Exercise requirements: Reproduce exactly the lines below, from the first through the one containing "Task: Enable Forceer", and nothing more.

Records provided:
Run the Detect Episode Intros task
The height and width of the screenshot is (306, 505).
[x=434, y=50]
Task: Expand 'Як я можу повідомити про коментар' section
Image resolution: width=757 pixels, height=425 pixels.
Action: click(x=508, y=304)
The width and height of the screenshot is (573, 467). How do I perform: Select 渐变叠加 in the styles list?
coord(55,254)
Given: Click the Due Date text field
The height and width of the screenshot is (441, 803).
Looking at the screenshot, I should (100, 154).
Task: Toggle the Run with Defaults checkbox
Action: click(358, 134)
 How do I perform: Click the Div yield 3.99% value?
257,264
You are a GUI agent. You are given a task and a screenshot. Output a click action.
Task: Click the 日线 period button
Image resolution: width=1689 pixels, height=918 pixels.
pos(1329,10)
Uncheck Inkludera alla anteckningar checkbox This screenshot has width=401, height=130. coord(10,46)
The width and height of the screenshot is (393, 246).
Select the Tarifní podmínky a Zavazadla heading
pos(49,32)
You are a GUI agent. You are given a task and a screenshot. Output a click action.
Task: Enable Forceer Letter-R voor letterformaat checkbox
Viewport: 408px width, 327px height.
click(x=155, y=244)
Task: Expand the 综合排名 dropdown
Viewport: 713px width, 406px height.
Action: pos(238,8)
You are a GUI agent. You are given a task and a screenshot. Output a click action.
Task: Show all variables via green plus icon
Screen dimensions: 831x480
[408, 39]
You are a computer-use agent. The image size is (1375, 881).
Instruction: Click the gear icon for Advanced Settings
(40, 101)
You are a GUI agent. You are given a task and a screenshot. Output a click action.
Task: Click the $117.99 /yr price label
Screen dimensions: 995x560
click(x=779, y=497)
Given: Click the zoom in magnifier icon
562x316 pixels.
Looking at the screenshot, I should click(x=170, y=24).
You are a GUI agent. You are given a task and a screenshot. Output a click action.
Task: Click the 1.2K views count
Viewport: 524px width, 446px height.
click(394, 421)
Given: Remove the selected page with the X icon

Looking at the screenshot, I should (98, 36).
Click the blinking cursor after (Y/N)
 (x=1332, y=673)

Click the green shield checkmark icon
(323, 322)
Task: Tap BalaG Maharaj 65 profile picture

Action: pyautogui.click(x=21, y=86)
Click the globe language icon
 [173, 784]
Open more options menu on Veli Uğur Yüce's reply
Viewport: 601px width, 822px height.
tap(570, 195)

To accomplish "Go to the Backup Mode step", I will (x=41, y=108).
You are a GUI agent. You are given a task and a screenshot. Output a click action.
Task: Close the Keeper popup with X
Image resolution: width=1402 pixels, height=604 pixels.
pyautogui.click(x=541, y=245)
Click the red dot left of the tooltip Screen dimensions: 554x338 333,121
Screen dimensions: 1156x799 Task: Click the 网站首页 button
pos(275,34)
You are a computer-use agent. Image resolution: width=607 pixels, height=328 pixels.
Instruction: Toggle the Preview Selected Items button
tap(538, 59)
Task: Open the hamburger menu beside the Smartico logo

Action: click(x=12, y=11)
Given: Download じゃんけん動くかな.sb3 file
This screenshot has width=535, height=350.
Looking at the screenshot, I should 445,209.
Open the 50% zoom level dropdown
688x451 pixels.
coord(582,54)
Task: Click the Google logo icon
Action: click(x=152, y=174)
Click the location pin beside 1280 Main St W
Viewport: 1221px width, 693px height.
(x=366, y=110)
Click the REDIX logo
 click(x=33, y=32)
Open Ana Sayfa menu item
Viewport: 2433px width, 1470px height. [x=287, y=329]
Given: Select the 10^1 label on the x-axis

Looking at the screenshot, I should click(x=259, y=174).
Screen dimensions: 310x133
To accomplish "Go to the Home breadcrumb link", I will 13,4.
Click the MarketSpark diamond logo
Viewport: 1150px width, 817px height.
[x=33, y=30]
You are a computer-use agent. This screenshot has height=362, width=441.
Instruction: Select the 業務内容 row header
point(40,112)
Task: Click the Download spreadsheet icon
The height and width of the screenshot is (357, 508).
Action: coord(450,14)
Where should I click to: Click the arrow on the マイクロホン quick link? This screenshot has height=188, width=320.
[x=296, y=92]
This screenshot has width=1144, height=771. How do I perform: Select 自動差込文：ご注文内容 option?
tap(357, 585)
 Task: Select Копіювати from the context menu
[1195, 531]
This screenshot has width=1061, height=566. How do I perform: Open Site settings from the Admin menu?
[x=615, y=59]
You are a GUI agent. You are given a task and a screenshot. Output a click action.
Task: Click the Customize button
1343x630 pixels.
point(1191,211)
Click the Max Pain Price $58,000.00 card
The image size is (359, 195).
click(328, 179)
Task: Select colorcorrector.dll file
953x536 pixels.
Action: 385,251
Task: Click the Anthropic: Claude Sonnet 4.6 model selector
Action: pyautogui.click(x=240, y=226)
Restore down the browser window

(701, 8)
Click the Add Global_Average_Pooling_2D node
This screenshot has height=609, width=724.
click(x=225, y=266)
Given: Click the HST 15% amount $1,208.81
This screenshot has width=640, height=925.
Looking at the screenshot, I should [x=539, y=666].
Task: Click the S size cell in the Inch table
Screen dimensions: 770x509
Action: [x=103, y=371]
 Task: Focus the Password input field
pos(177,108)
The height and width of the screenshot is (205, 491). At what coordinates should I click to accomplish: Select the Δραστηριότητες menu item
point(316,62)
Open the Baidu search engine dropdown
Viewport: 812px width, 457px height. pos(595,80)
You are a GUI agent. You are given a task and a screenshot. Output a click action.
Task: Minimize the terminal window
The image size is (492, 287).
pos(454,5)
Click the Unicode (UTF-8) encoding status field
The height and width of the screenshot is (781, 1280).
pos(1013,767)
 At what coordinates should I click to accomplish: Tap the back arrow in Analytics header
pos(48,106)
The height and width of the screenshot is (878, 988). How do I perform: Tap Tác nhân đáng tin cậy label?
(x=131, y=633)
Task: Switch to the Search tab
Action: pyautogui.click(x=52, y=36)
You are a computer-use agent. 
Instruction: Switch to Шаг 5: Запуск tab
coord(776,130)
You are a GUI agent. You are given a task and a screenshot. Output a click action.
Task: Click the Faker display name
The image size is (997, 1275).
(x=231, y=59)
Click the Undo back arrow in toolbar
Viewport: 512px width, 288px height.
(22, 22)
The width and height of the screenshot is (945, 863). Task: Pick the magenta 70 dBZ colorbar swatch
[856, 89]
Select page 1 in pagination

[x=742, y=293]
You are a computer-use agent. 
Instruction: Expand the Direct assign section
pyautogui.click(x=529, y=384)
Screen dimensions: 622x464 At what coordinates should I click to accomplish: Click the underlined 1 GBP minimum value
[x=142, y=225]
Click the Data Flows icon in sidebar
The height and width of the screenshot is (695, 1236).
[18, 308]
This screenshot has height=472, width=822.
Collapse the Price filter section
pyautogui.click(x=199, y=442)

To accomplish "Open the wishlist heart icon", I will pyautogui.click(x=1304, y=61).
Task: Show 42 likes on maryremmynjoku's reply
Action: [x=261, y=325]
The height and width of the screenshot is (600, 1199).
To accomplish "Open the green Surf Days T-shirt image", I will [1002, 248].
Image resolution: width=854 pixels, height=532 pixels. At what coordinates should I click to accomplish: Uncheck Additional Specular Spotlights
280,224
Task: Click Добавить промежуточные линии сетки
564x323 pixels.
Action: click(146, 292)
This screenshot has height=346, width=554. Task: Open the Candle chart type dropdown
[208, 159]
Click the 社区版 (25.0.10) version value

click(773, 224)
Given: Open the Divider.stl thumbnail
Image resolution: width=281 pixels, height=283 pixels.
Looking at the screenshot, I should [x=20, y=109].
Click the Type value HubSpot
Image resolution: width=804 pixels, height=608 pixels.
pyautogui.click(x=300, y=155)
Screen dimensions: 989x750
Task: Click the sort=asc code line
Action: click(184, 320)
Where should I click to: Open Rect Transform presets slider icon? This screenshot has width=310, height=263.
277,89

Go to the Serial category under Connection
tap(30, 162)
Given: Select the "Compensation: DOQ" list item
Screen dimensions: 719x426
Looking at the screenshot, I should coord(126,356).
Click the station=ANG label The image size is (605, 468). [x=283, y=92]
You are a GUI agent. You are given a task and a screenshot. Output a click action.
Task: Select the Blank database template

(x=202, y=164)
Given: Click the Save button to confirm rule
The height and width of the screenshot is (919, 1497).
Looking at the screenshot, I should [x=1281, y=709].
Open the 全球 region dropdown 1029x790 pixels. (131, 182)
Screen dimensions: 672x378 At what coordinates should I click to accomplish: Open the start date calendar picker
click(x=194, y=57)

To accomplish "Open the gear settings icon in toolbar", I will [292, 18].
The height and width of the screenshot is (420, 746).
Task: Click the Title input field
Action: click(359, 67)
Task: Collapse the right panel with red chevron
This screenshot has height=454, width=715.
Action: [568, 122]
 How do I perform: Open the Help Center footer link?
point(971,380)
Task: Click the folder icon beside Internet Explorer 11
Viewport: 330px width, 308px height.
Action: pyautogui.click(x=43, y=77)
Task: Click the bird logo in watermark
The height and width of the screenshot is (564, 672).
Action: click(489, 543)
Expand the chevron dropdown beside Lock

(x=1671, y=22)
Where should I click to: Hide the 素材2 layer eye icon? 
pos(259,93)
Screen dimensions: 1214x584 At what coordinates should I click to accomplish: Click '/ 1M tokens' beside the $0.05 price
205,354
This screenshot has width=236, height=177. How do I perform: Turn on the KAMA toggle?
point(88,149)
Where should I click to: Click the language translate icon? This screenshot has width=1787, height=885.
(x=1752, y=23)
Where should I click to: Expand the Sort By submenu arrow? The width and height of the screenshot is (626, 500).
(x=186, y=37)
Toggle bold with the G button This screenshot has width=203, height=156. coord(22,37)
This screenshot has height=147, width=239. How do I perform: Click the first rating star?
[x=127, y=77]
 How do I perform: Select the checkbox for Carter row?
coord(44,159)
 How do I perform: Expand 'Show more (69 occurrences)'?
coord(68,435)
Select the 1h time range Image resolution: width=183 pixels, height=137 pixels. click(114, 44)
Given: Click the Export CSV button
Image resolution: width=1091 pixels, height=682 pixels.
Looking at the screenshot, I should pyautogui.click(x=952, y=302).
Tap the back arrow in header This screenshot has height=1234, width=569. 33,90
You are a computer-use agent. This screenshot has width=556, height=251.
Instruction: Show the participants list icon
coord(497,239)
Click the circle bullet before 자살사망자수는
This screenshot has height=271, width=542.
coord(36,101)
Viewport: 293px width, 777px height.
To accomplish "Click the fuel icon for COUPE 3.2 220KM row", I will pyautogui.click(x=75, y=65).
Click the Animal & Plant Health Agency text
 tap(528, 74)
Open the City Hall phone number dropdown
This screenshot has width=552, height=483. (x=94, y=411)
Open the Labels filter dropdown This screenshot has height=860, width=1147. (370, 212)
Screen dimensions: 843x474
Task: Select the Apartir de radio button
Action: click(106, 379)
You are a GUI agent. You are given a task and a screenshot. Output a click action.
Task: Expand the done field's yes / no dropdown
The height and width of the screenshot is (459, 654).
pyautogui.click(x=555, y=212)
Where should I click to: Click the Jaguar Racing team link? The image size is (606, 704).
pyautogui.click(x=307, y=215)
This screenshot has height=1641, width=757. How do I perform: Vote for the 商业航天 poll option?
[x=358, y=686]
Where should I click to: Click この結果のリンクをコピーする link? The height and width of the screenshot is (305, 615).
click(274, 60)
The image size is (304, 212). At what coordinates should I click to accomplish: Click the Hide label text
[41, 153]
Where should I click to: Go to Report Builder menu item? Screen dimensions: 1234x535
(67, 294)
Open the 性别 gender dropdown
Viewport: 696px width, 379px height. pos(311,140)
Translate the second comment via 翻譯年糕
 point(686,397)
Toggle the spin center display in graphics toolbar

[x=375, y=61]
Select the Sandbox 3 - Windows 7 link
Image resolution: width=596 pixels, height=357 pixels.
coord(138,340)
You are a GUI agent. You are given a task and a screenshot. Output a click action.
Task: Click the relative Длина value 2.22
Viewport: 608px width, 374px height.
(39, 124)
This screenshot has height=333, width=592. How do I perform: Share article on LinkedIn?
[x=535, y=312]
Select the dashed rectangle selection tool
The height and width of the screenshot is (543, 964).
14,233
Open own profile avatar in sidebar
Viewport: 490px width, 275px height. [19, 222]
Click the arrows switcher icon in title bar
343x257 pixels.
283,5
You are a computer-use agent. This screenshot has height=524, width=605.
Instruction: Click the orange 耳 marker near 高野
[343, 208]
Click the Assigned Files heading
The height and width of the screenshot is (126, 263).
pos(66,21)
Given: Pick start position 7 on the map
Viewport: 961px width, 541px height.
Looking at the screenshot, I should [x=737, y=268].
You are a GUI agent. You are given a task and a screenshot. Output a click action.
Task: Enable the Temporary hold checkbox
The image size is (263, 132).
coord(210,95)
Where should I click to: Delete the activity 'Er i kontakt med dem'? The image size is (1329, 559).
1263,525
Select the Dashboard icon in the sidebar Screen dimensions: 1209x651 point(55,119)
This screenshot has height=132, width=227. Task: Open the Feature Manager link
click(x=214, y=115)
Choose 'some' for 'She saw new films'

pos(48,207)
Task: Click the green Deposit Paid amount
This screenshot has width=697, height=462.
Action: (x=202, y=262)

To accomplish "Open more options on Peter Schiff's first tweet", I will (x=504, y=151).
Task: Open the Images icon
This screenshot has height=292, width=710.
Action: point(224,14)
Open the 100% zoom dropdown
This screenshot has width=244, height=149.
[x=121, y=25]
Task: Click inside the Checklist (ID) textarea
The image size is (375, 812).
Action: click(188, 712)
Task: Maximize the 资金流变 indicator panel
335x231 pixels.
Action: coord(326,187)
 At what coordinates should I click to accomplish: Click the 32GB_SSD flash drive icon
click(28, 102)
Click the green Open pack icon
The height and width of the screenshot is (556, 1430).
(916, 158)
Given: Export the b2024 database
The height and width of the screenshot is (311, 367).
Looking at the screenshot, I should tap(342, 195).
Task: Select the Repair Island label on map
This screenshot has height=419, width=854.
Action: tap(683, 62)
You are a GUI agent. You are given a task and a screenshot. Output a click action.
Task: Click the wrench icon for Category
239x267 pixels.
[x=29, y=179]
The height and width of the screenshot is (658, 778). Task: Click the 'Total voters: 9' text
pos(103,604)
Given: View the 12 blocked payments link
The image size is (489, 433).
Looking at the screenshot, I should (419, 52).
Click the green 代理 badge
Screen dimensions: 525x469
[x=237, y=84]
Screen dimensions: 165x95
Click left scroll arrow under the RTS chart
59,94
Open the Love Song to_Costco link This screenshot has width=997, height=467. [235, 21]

Written solution:
Run the Detect Episode Intros task
The height and width of the screenshot is (306, 505).
[x=434, y=50]
Task: Expand 'Як я можу повідомити про коментар' section
Image resolution: width=757 pixels, height=425 pixels.
Action: click(x=508, y=304)
The width and height of the screenshot is (573, 467). How do I perform: Select 渐变叠加 in the styles list?
coord(55,254)
Given: Click the Due Date text field
The height and width of the screenshot is (441, 803).
Looking at the screenshot, I should (100, 154).
Task: Toggle the Run with Defaults checkbox
Action: click(358, 134)
 How do I perform: Click the Div yield 3.99% value?
257,264
You are a GUI agent. You are given a task and a screenshot. Output a click action.
Task: Click the 日线 period button
Image resolution: width=1689 pixels, height=918 pixels.
pos(1329,10)
Uncheck Inkludera alla anteckningar checkbox This screenshot has width=401, height=130. coord(10,46)
The width and height of the screenshot is (393, 246).
Select the Tarifní podmínky a Zavazadla heading
pos(49,32)
You are a GUI agent. You are given a task and a screenshot. Output a click action.
Task: Enable Forceer Letter-R voor letterformaat checkbox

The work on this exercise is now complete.